Нет, любезный поэт, нам не снятся сладкие сны про дом и маму, про журчащие ручейки и любимых девушек. Нет, мы не витаем в сладостных грезах любви. Слишком грязные и измученные валимся мы на свои нары, и слишком мало остается у нас времени на сон. Мы не хотим видеть здесь такие сны. Они будут кошмарами для нас: проснувшись, мы станем вспоминать прошлое. А здесь нельзя предаваться воспоминаниям. [18]
На опушке редколесья стоит огромный сарай из оцинкованного железа. Он состоит почти из одной крыши, спускающейся до высоты человеческого роста у краев помоста, там, где устроены скаты. В полдень в мертвом, сухом редколесье за сараем поднимается туча красной пыли.

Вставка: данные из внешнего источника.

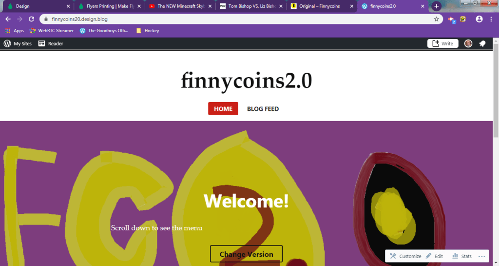
Task: Select the BLOG FEED menu item
Action: [x=263, y=109]
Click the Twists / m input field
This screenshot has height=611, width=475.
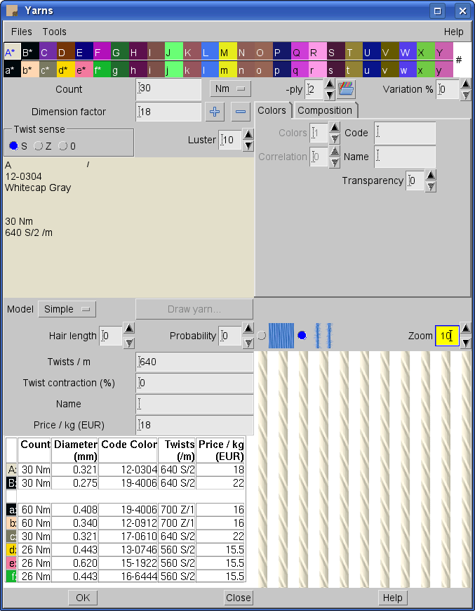click(x=194, y=362)
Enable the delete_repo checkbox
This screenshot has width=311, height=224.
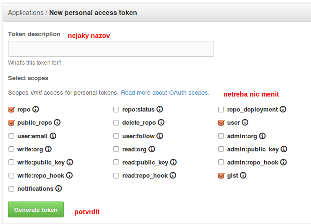tap(116, 123)
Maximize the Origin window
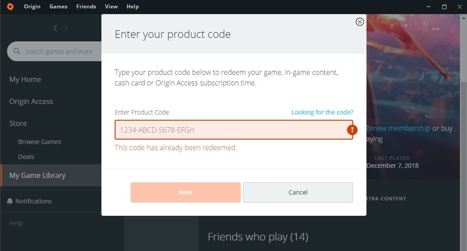Image resolution: width=467 pixels, height=251 pixels. point(445,7)
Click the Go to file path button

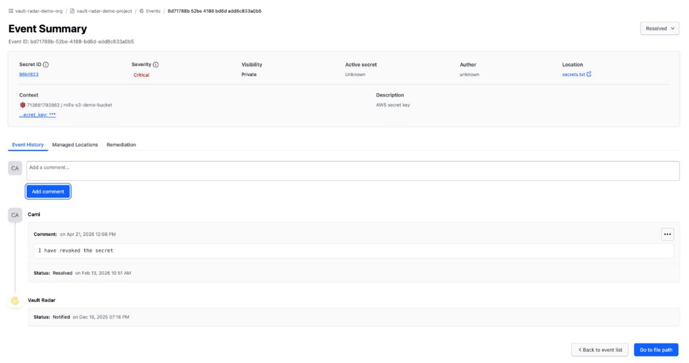(656, 350)
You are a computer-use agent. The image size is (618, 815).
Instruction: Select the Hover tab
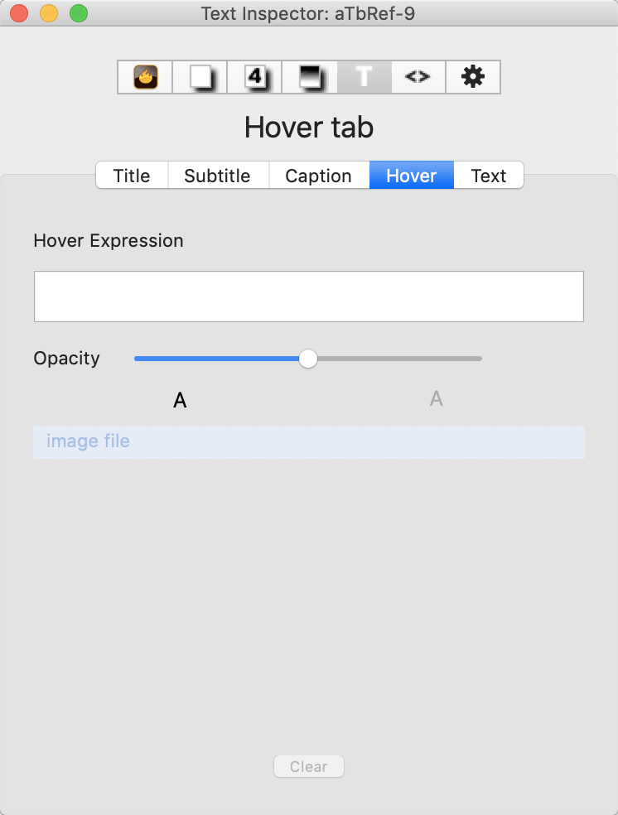(x=411, y=176)
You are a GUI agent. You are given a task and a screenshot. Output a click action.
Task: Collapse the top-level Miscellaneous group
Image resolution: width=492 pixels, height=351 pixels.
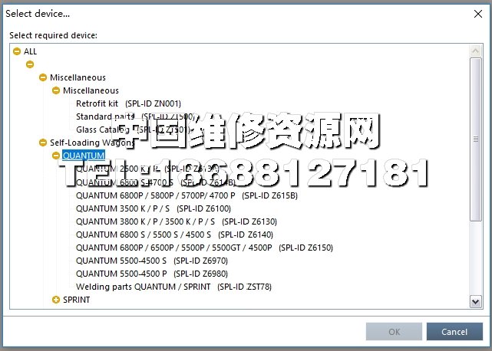click(x=42, y=77)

Забор обвешан овечьими шкурами; рядом сжигаются кости; голубой дым поднимается прямо вверх, как обычно, в полдень. Огромные, блестящие (сально-блестящие) черные вороны взлетают и садятся, хлопая крыльями.
Первый звонок отзвенел. Мы спешим к сараю гуськом с дальних концов бараков — стригальщики и подсобники. На ходу глотаем горячий кофе или чай из зажатой в одной руке кружки, откусывая зажатую в другой руке булку.
Стригальня на сорок рабочих. Стригальщики, как черти, бросаются к загонам, вытаскивают оттуда овец, швыряют их на дощатый помост и набрасываются на них, зажав их коленями, хватают машинки, дергают за шнур, и под жужжание моторов огромный механизированный сарай начинает свою дневную работу.
— Осторожней вы, тигры! — кричит мальчишка-смазчик. [19]
— Заберите шерсть! Смазку сюда! Овцу сюда! — раздаются крики. Сумасшедшая гонка под жужжание моторов продолжается до перерыва на завтрак.
Как только раздается звонок, каждый хватает оловянную тарелку из стопки, нож и вилку из свечного ящика и, толкая других, лезет к открытому котлу за своей порцией постных бараньих котлет, жаренных в кипящем сале и жестких, как щепки. Либо котлеты, либо рис с тушеной бараниной.